If any videogame developers still doubted the Anonymous adage “the internet is here,” the explosive protest against Mass Effect 3’s ending that brought the legendary BioWare studio to its knees has left them forever humbled. Since its release this past March, the final act of the acclaimed Mass Effect trilogy sparked ubiquitous fan derision from across the internet, spawning its own grassroots movement known as “Retake Mass Effect” to target BioWare and even independent platforms such as Amazon in their effort to seek out a better resolution to the game’s ending. The passion of this backlash, even when compared with recent controversies like Diablo III’s suspicious server issues that pose immediate legal and ethical questions, was overwhelming. It prompted a frank and emotional apology from BioWare’s cofounder Dr. Ray Muzyka himself. And while Diablo fans themselves have rushed to Blizzard’s defense, Mass Effect players continue to rage (three months later, people are still airing their grievances on our original story about the issue).
Two days ago, the olive branch that Muzyka and the rest of BioWare extended finally arrived in the form of free downloadable content (DLC) simply known as the “extended cut.” It offers elongated versions of the three original endings in which Shepard is forced to choose how to resolve the Reaper invasion the player has spent the last three games staving off, as well as an additional ending where Shepard can now refuse to make a choice at all (see links below).
BioWare was contacted for this story and stated that they are not holding any more interviews regarding the extended cut at the moment. But speaking to the Official Xbox Magazine (OXM), Mass Effect 3’s lead writer Mac Walters acknowledged, “There was some feedback that we can’t address. There are people who just outright rejected the whole concept of the endings, and wanted us to start from scratch and redo everything. And we can’t do that because that’s not our story, we wouldn’t know how to write that story.”
Walters went on to insist that the DLC wasn’t an effort to placate disgruntled fans, but rather “an opportunity to expand on things that we felt could add value to the experience, for those that appreciate it.” And to his credit, the new endings do indeed expand upon the alternative choices that Shepard can make. The dominant complaint about the ending was that after over 200 hours of gameplay where choice was allegedly prized above all else, the last few moments of the game suddenly offered nothing more substantive or consequential than the color of the death rays that start spewing out of the alien vessel Shepard is commanding. “Choice” itself, the fundamental promise of a game like Mass Effect, seemed to be negated entirely.

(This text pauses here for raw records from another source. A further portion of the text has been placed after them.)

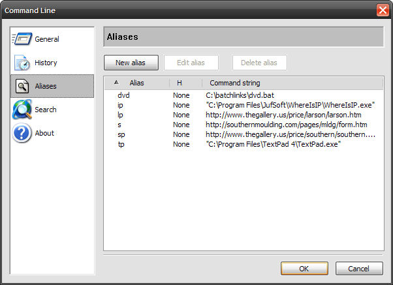Select the Aliases magnifier icon

point(22,86)
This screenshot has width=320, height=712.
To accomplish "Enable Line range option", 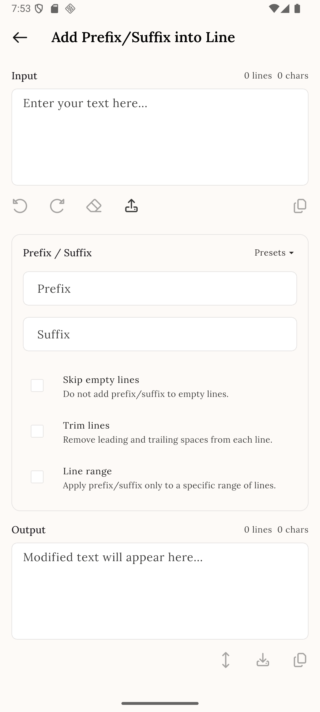I will [x=37, y=477].
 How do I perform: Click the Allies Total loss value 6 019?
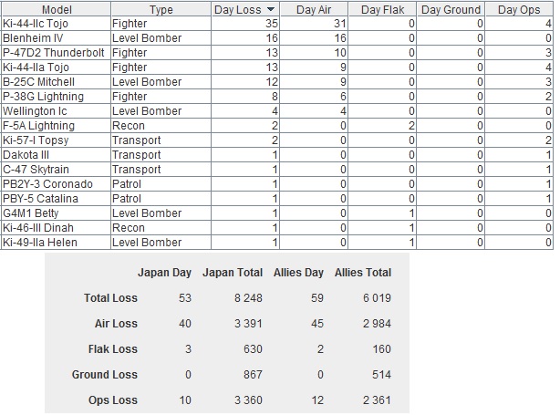click(x=377, y=298)
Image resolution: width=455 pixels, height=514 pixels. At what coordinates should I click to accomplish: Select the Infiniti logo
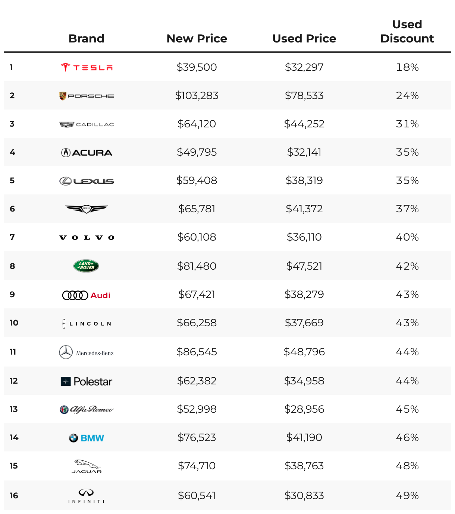(x=87, y=496)
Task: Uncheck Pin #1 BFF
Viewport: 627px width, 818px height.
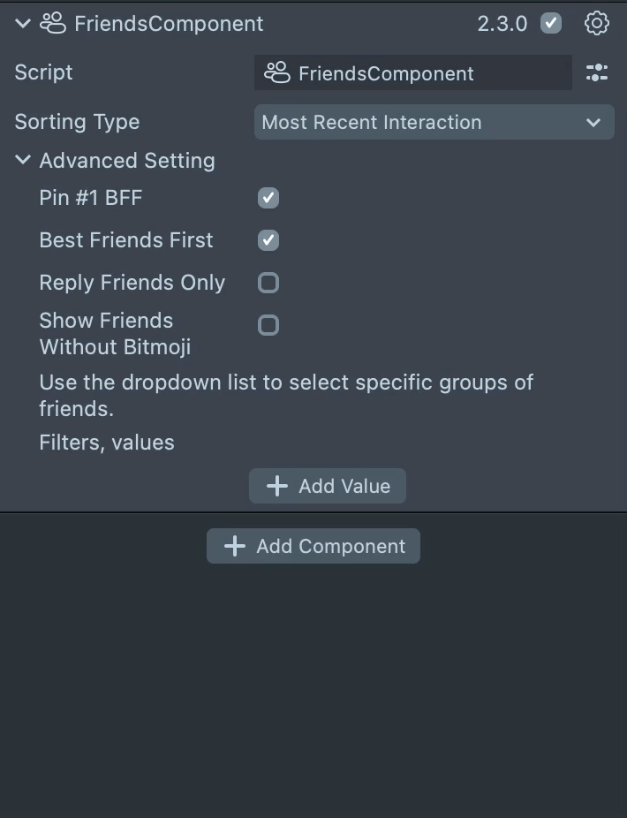Action: [x=268, y=198]
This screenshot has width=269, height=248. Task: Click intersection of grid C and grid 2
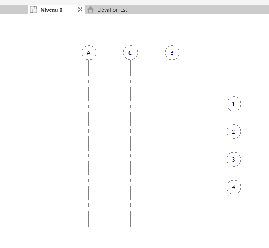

The new endings explain the deeper lore behind each of these different colors, for sure. Each offers a more expanded vision of the future complemented by a slideshow and monologue from one of the central characters. There are more tearful and tear-jerking moments, more wavering signs of civilization’s near end and battered survival. But choice here still seems incidental. If the color spectrum of the original endings seemed like mere dressing, the differences between these myriad outcomes still pales in comparison to the sheer multiplicity of choices that players enjoyed so much throughout the rest of the Mass Effect saga.
And that is the final silliness of the new Mass Effect ending. While the original was blunt and inelegant in its narrative austerity, it was also shocking because it did something new. Games like Mass Effect have offered these kinds of last-minute “decide the fate of the world” endings since modern RPGs arrived on personal computers. The original Fallout made you choose between humans and supermutants (that game’s alternative to the global threat of the reapers). The legendary Deus Ex of John Romero’s short-lived studio Ion Storm posed a similar quandary to the one Commander Shepard faces: destroy technology, master it for your own designs, or merge with it in some new unforeseen synthesis. Its prequel, last year’s acclaimed Human Revolution, offered a similar three-way path complete with the gruff monologues about humanity’s fate that now grace Mass Effect 3.

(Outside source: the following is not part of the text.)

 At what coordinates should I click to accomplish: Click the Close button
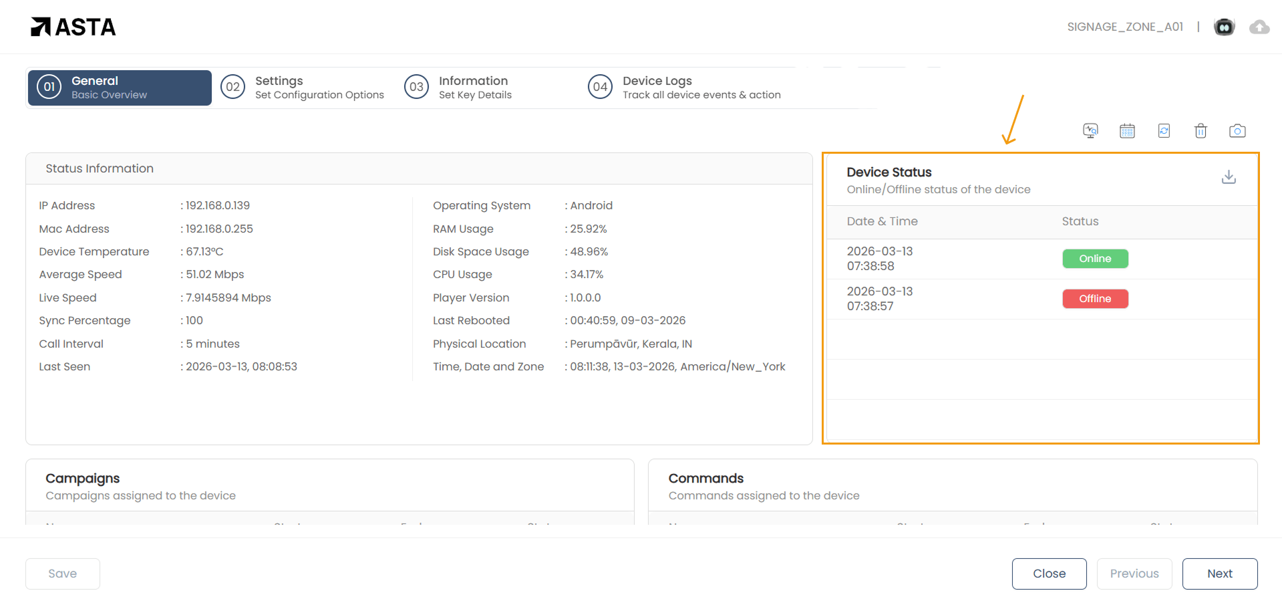[x=1049, y=574]
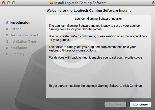Viewport: 155px width, 110px height.
Task: Click the package icon in the title bar
Action: (x=51, y=3)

All these endings were incomplete and rash compared to the depth of the narrative before them. Mass Effect’s original ending was a bold and rude gesture of defiance against the compulsion towards arbitrary narrative tidiness. The jury is still out on how fans will stomach BioWare’s move for reconciliation, but if the divergent theories and Blade Runner-esque debates already consuming fans are a sign of anything, the argument over Mass Effect 3’s true ending will itself be endless.